----- Information -----

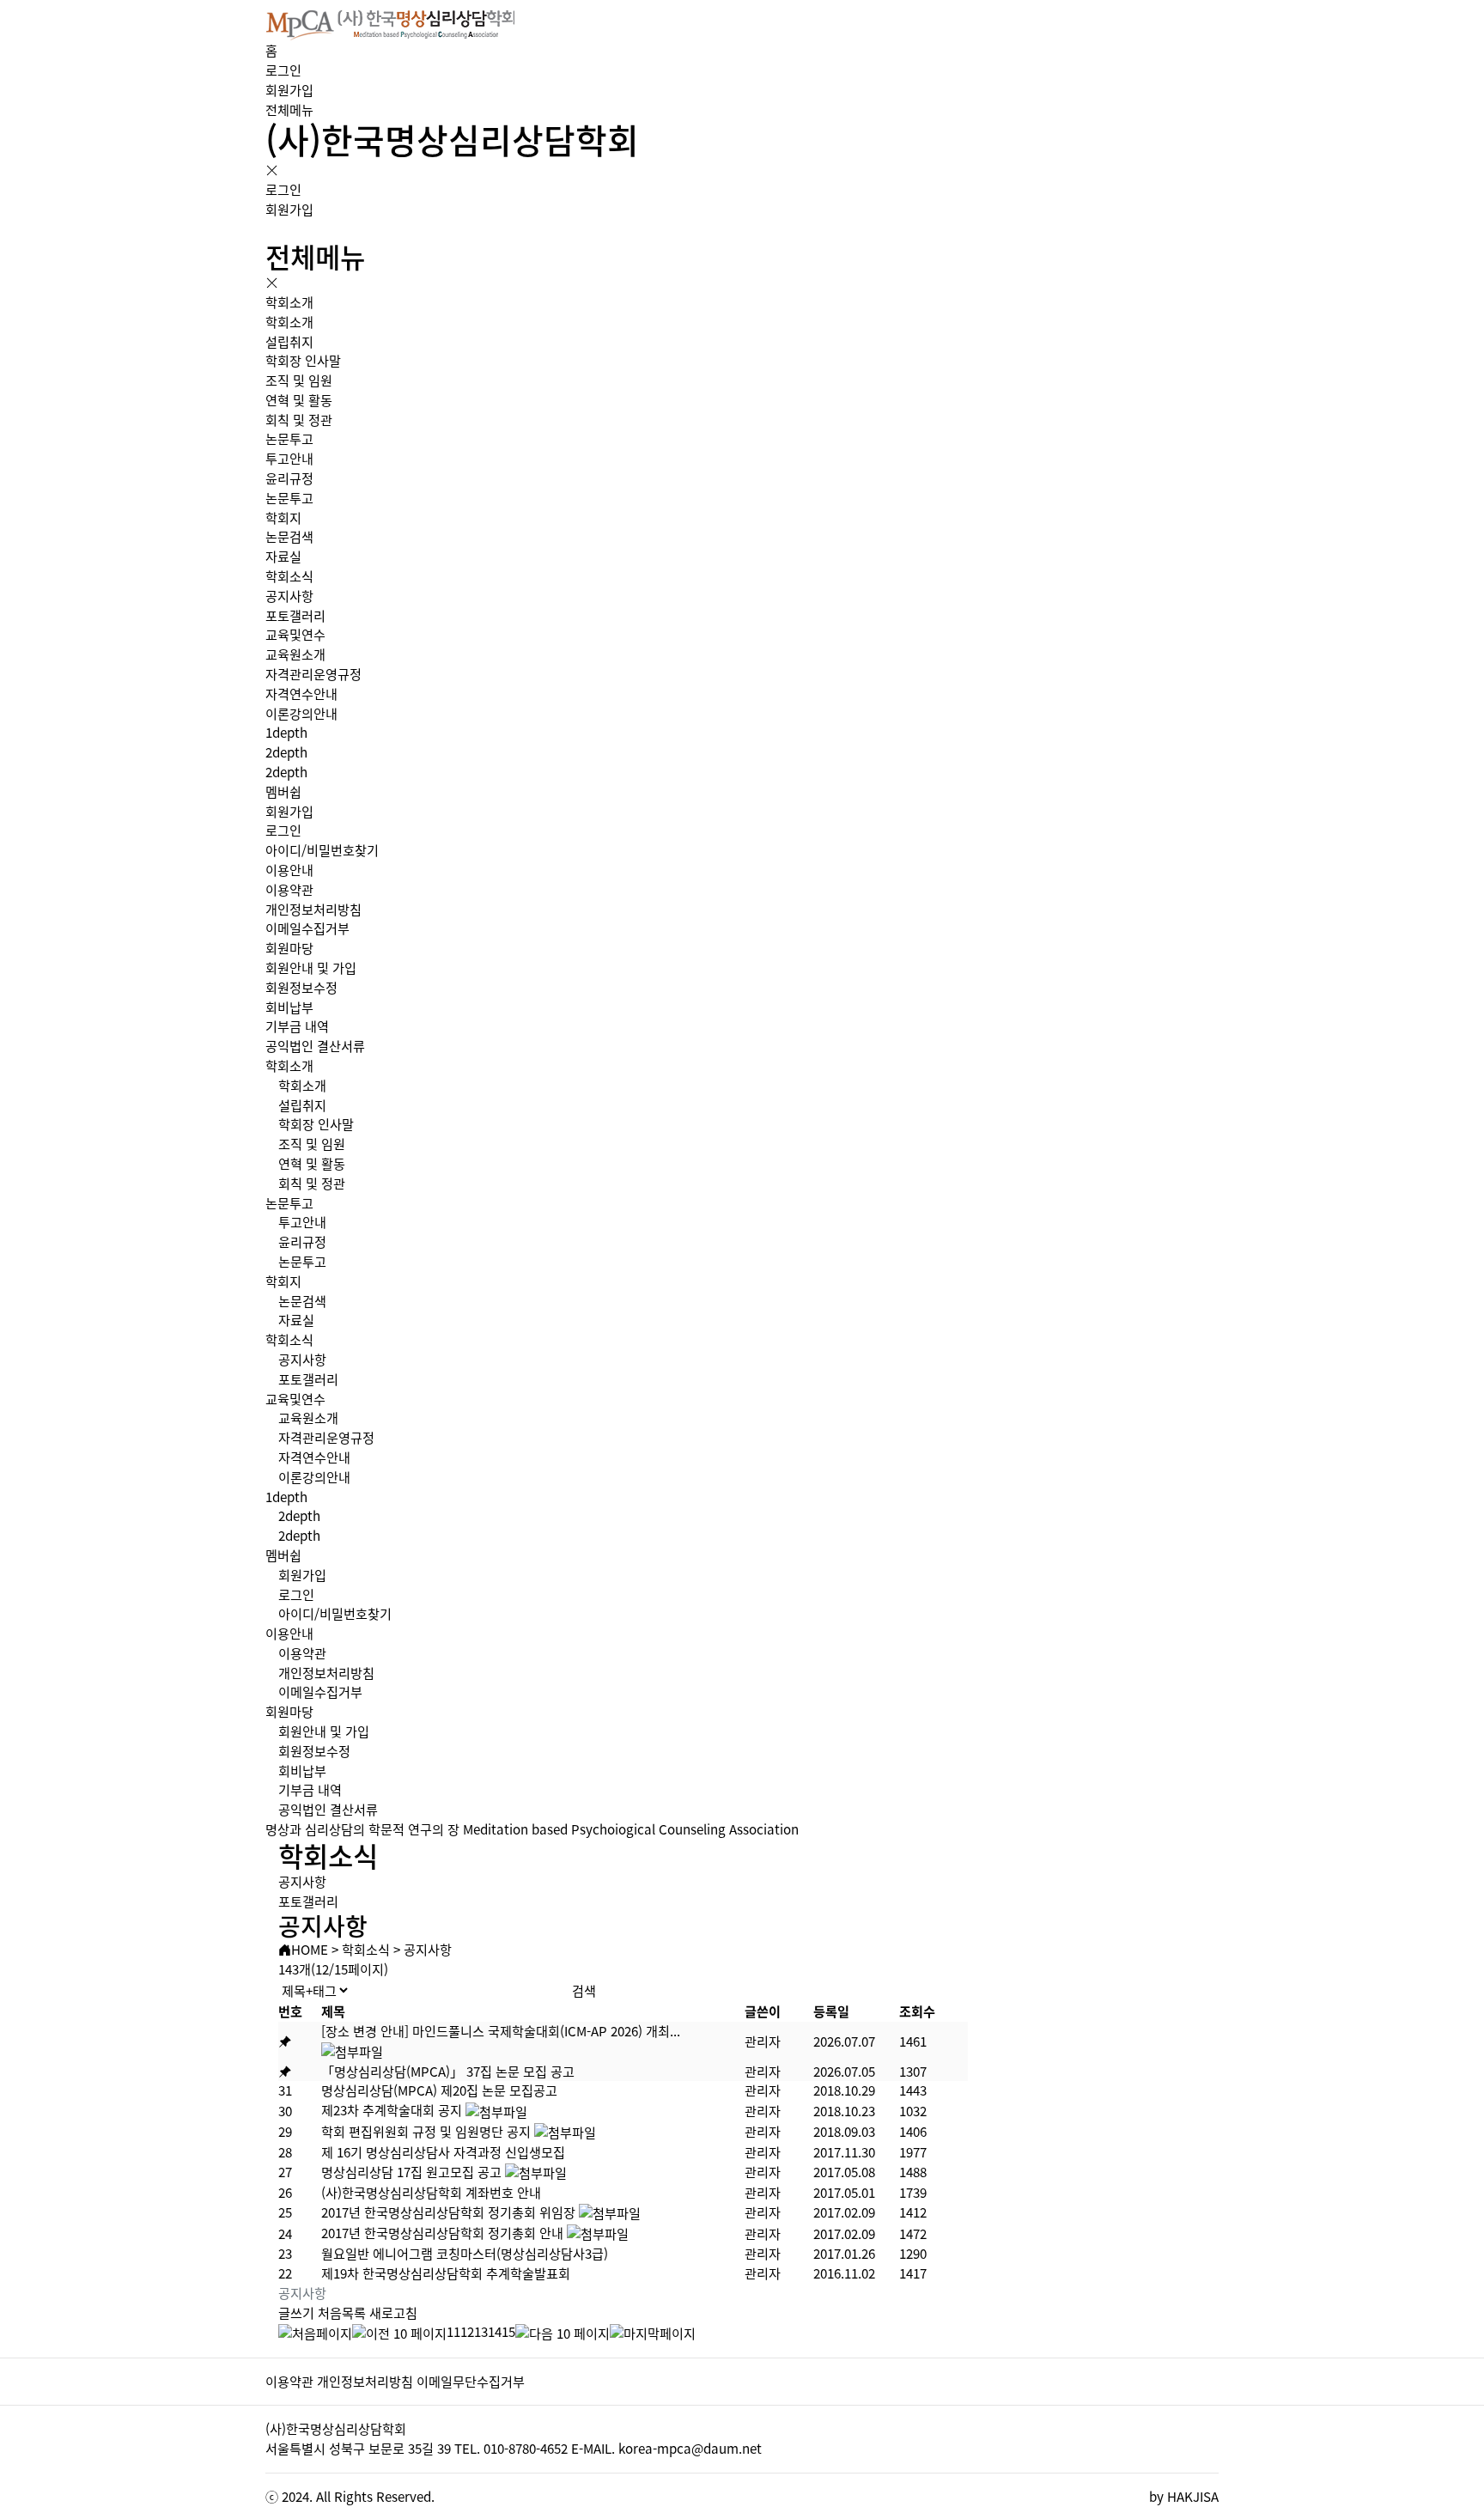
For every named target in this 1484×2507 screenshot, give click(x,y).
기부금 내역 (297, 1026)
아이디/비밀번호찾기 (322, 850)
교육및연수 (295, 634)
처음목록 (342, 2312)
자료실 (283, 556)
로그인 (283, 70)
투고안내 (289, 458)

-----
----- Information -----

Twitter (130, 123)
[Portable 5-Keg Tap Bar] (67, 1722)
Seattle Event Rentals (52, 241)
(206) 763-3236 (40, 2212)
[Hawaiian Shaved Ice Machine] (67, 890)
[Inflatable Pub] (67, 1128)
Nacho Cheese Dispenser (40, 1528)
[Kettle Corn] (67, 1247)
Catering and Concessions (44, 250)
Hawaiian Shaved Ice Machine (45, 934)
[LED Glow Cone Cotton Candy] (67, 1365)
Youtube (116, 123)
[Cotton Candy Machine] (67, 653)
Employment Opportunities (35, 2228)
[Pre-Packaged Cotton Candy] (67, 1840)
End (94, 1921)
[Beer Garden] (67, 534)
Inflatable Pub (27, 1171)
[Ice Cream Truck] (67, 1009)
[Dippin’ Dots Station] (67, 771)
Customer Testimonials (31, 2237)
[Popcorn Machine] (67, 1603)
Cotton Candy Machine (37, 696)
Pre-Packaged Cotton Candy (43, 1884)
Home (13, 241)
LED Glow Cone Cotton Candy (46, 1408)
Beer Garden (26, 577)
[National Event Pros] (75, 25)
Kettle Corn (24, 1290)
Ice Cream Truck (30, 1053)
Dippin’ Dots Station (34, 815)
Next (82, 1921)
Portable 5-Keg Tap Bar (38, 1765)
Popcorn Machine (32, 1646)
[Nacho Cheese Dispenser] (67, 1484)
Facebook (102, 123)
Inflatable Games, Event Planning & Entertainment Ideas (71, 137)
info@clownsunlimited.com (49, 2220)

-----

◆ **What needs to be done**
Would you quote everything above from the line containing "Pre-Packaged Cotton Candy (43, 1884)" down to the line containing "info@clownsunlimited.com (49, 2220)"? Include both of those lines and nothing else.

◆ **Answer to the exercise**
Pre-Packaged Cotton Candy (43, 1884)
Home (13, 241)
LED Glow Cone Cotton Candy (46, 1408)
Beer Garden (26, 577)
[National Event Pros] (75, 25)
Kettle Corn (24, 1290)
Ice Cream Truck (30, 1053)
Dippin’ Dots Station (34, 815)
Next (82, 1921)
Portable 5-Keg Tap Bar (38, 1765)
Popcorn Machine (32, 1646)
[Nacho Cheese Dispenser] (67, 1484)
Facebook (102, 123)
Inflatable Games, Event Planning & Entertainment Ideas (71, 137)
info@clownsunlimited.com (49, 2220)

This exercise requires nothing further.